> _Problem requirements_
Reproduce the part of the passage on Rose Community Foundation's founding between "We traveled nationally" and "a great foundation.", inclusive.

[Document passage Boundary: Start]

With Rose Community Foundation commemorating its 25th anniversary this year, I’ve been thinking a great deal about the Foundation’s early days. The best job I’ve ever had was being a consultant, hired in the spring of 1995, to help with the creation of something, likely a private or operating foundation, to be formed with the proceeds from the sale of Rose Medical Center.
Our group was comprised of all the past chairs of the Rose Medical Center board, and we were generously steered on our educational journey by the Piton Foundation’s Mary Gittings Cronin and Elaine Gantz Berman. We had the luxury of being one of the first hospital conversion foundations in the country without many guardrails on how to structure a new philanthropic entity or how to spend the resources.
We traveled nationally to learn from other foundations, and we held large and small community meetings around Denver getting input and listening. There was a significant amount of listening. I remember PowerPoint was not widely used, yet founding CEO Don Kortz and I had a presentation we did out in the community, set to music, with moving slides, about being on the road to becoming a great foundation.

[Document passage Boundary: End]
[Provided data Boundary: Start]

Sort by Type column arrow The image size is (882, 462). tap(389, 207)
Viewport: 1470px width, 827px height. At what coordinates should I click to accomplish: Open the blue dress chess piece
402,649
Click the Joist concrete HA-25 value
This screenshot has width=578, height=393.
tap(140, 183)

[Provided data Boundary: End]

> _Response to this task_
We traveled nationally to learn from other foundations, and we held large and small community meetings around Denver getting input and listening. There was a significant amount of listening. I remember PowerPoint was not widely used, yet founding CEO Don Kortz and I had a presentation we did out in the community, set to music, with moving slides, about being on the road to becoming a great foundation.